FRAGMENTO DE PÁGINA:
□ □ □ □ □

Vengo utilizando de modo reiterado el término comunidad y acaso sea conveniente detenerse en su consideración. Entiendo por comunidad un conjunto de personas que no sólo viven en común, sino que participan activamente de una misma visión de sus vidas y comparten por ello una escala de valores. Una comunidad política y no una simple comunidad «natural». La comunidad como un espacio social dotado de las siguientes características: capacidad para legitimar los actos de cada uno de sus componentes; capacidad para definir lo bueno o lo malo por encima de los criterios personales; presencia de un proyecto común desde el que delimitar la bondad o la maldad. La comunidad sería ese espacio donde se funden la vida privada y la vida pública. Desde un punto de vista más literario, la comunidad, como ya hemos dicho, sería la propietaria de las palabras de todos y el custodio de su uso, impidiendo el abusus o la apropiación indebida y regulando su usufructus o la concesión temporal. Esto implica que la comunidad actúa como un espacio legitimado para imponer criterios. Si no hay criterios, o si el criterio reside en que no haya criterios, no puede haber comunidad. Implica todavía más: el concepto de comunidad exige que ese criterio sea el bien común, y ese bien común será definido con procedimientos igualitarios en razón de lo que sea bueno para esa comunidad.

□ □ □ □ □

DATOS PROPORCIONADOS:
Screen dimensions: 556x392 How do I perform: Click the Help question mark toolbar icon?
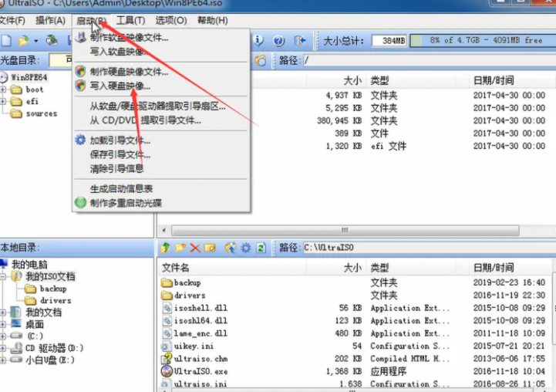coord(278,40)
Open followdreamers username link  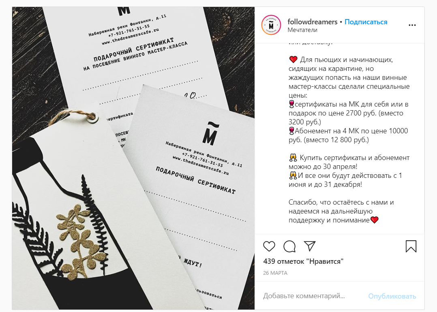click(313, 22)
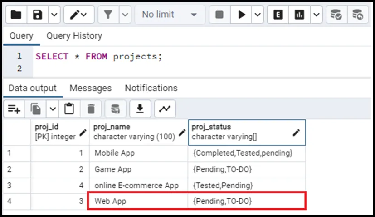Image resolution: width=375 pixels, height=217 pixels.
Task: Expand the Execute options dropdown arrow
Action: 257,15
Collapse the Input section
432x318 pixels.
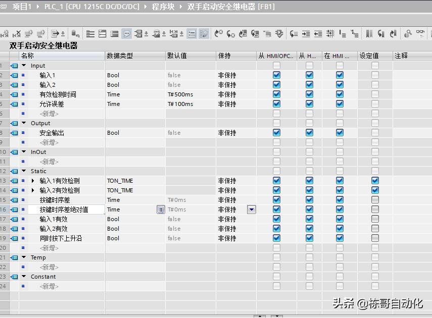(x=23, y=65)
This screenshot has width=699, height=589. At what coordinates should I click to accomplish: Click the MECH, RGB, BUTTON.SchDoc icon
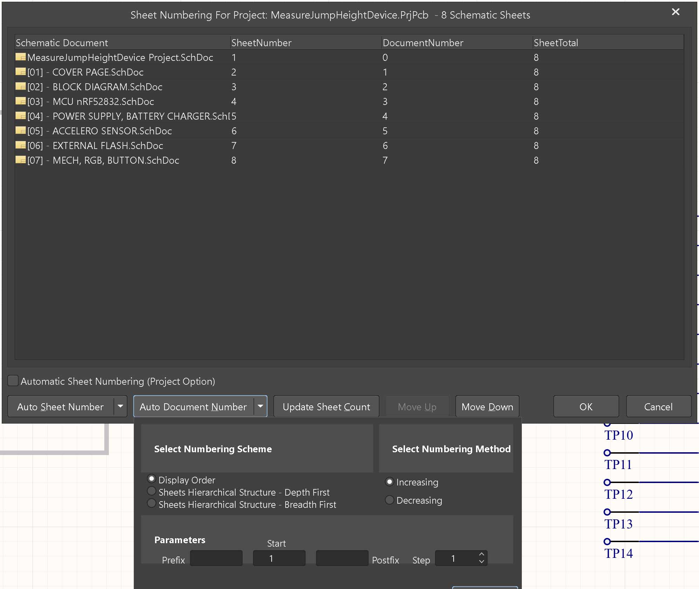21,160
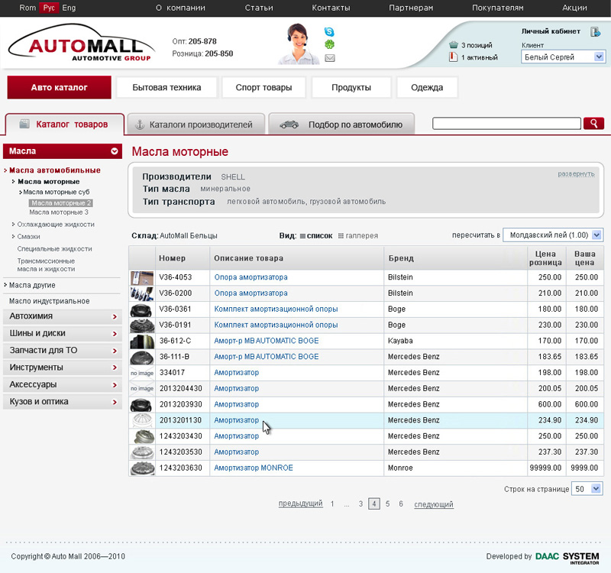Collapse the Масла panel with the arrow toggle
611x573 pixels.
115,151
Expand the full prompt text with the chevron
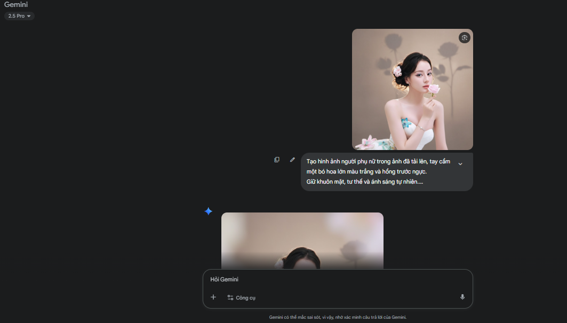567x323 pixels. (x=460, y=164)
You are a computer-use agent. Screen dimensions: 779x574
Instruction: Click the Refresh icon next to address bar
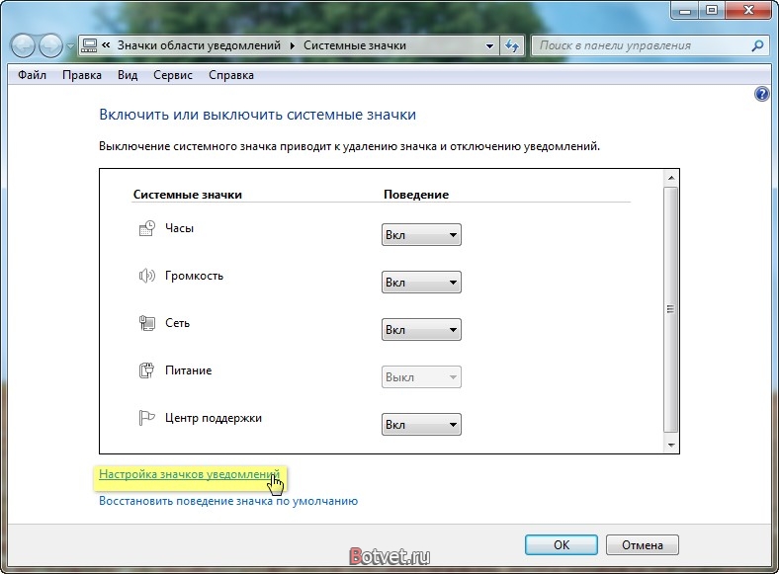point(512,45)
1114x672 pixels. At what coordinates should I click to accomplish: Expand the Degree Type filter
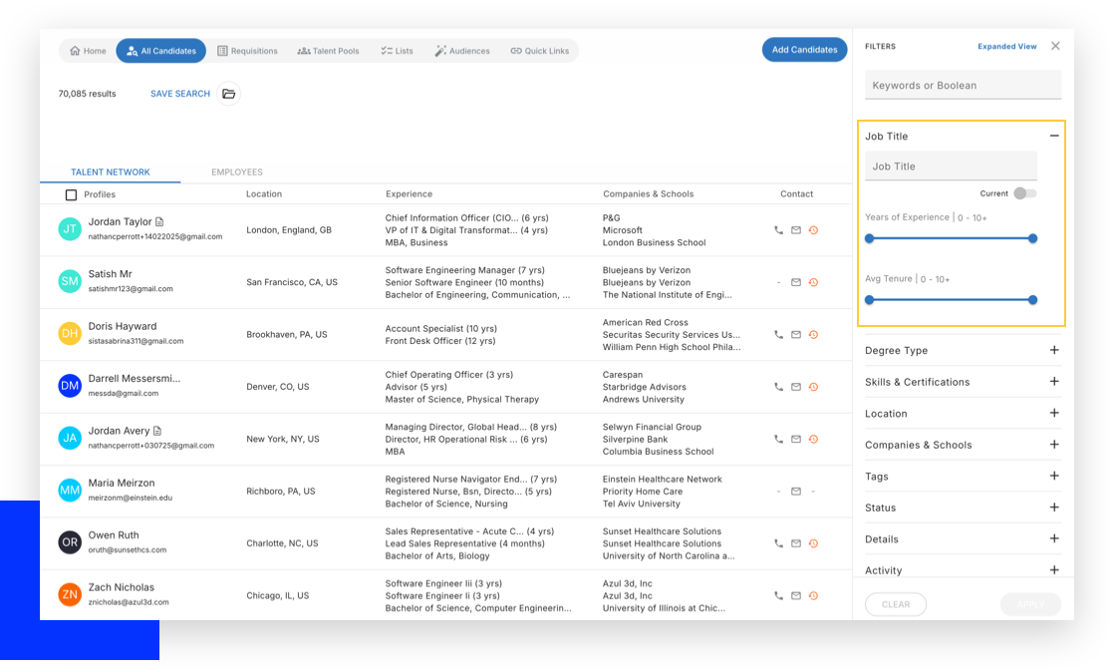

□ □ □ □ □

DESCRIPCIÓN DE LA TAREA: Convierte en una lista breve el párrafo del fragmento que comienza con «Vengo utilizando de modo reiterado», sin perder sus ideas principales. Las entradas proceden de una fuente distinta.

SOLUCIÓN DE LA TAREA:
- Comunidad: conjunto de personas que viven en común, comparten una misma visión de sus vidas y, por ello, una escala de valores.
- Se trata de una comunidad política, no de una simple comunidad «natural».
- Rasgos de ese espacio social:
  - legitima los actos de cada uno de sus componentes;
  - define lo bueno y lo malo por encima de los criterios personales;
  - tiene un proyecto común desde el que delimitar la bondad o la maldad.
- En ella se funden la vida privada y la vida pública.
- Es propietaria de las palabras de todos y custodia su uso: impide el abusus y regula el usufructus.
- Es un espacio legitimado para imponer criterios; sin criterios no hay comunidad.
- Ese criterio debe ser el bien común, definido con procedimientos igualitarios según lo que sea bueno para la comunidad.